Explore the material
- a) In the analysis of the memoir's introduction and first chapter below, why does Vanderbilt begin her story with her father's death when she was an infant? Answer in one to three sentences.
- b) According to the analysis of the memoir's introduction and first chapter below, in whom did Vanderbilt find a maternal figure because of her mother's disinterest?

Extract to read
== == ==

Introduction-Chapter 1 Analysis

The Introduction supports the main narrative points of the memoir by establishing the reason Cooper and Vanderbilt are discussing their lives. It also establishes that, although Vanderbilt is a loving and supportive mother and Cooper is a proud and caring son, they both have had difficulty understanding and getting to know each other throughout the years. Chapter 1 starts with the root of Vanderbilt’s insecurities and fears: her father’s death when she was an infant. Vanderbilt starts her story at the beginning to show Cooper and the reader that this event and her mother’s neglect of her led her to make certain decisions, right or wrong, wise or unwise.


The memoir stresses The Importance of Strong Parent-Child Relationships by emphasizing how Cooper was not as close to his mother before her illness. For example, he compares the vast amount of knowledge he has about his father’s past with the minimal knowledge he had about his mother’s past, something Vanderbilt confirms. Chapter 1 also explores this theme through the absence of Vanderbilt’s parents. She longed for a father, which would later result in her seeking a good male role model in the men she dated as a teenager and adult. Her mother’s disinterest in her led her to find a maternal figure in Dodo, reflecting not only the strong mother-child bonds financially privileged children often develop with their governesses or nannies but also the extent of her mother’s lack of preparedness or interest in being a mother. She also formed a parental bond with Naney, which would eventually help Naney turn her against Vanderbilt’s mother.

== == ==

Exercise data
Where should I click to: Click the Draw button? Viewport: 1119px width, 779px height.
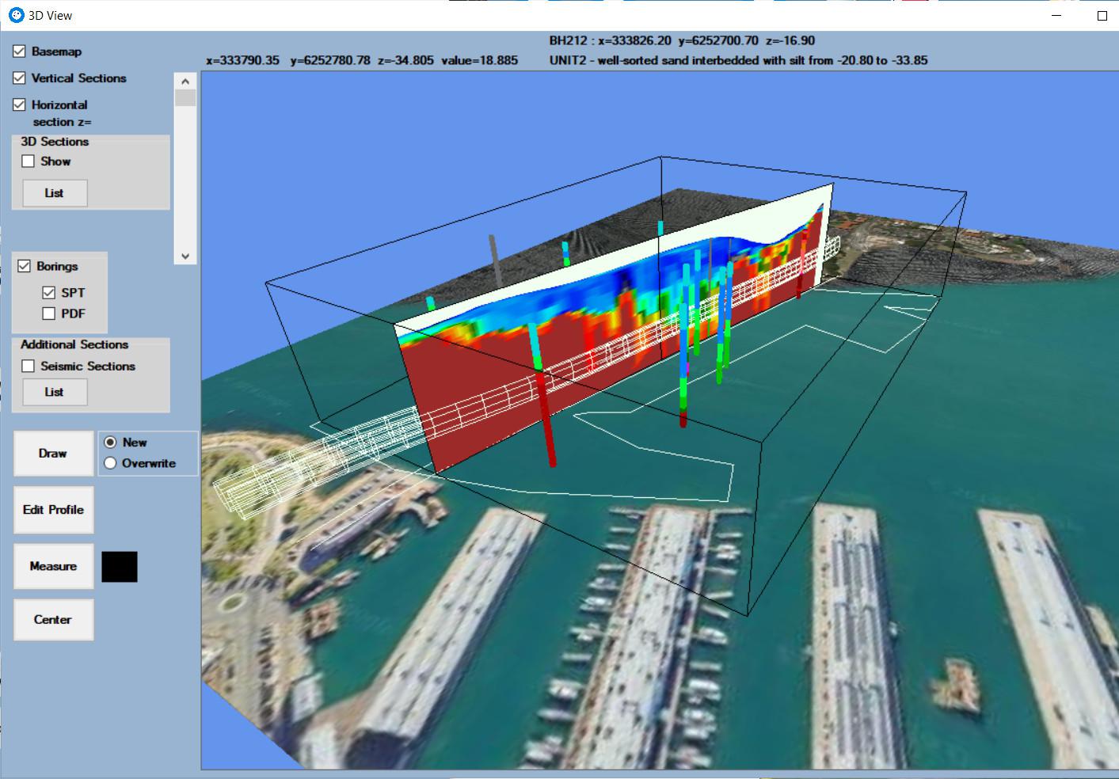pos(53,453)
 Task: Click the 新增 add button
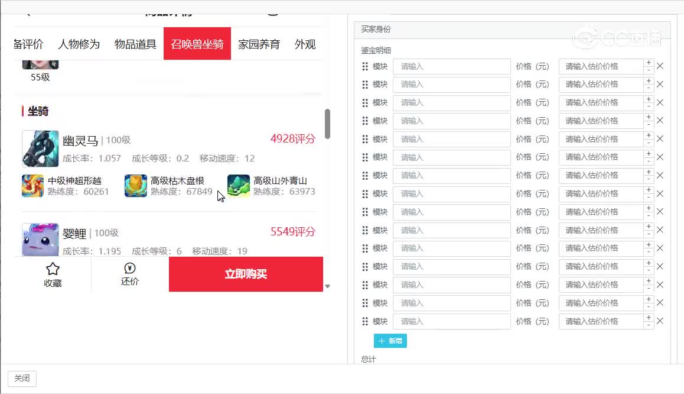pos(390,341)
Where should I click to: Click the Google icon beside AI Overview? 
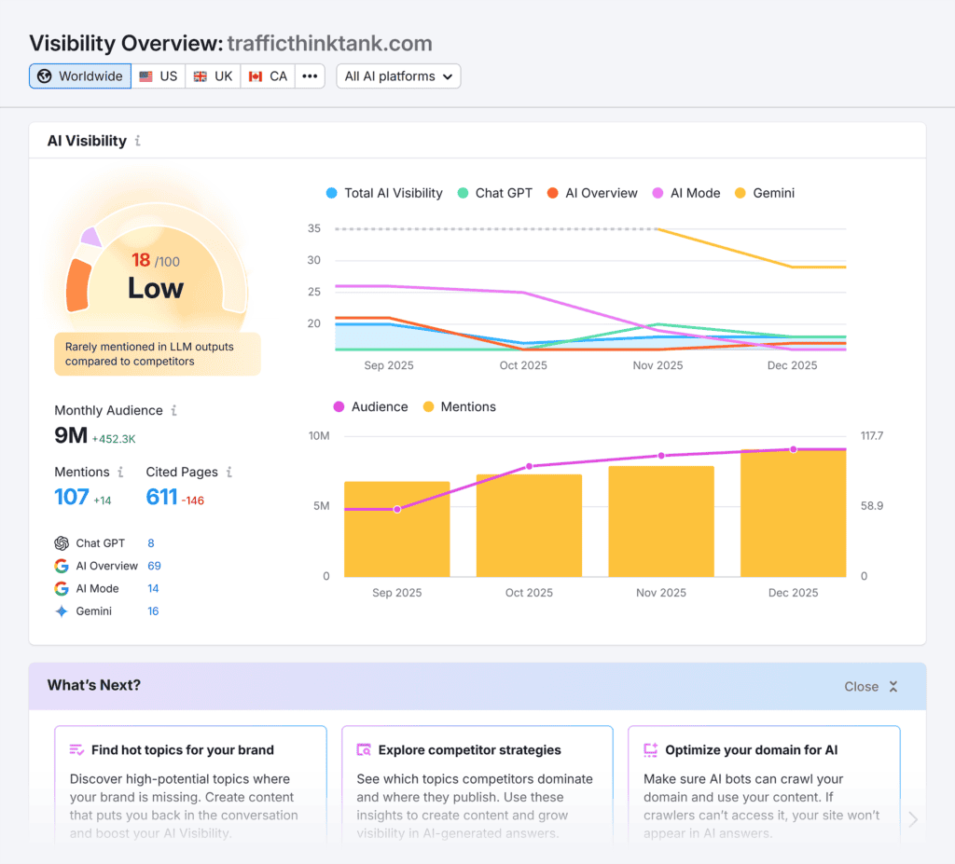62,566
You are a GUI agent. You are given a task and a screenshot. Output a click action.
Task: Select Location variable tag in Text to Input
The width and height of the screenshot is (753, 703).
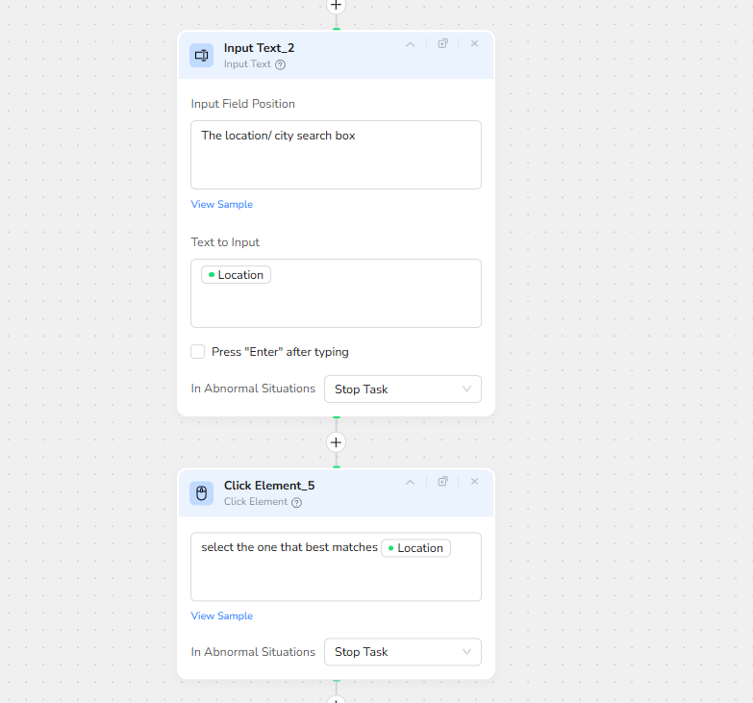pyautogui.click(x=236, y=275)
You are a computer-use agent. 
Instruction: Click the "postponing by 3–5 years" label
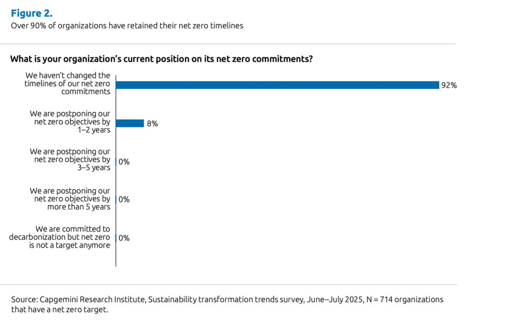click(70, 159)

== == ==

Solutions for each task
- a) She starts at the beginning to show Cooper and the reader that her father's death, along with her mother's neglect, led her to make certain decisions, whether right or wrong, wise or unwise. The analysis calls that death the root of her insecurities and fears.

- b) In Dodo.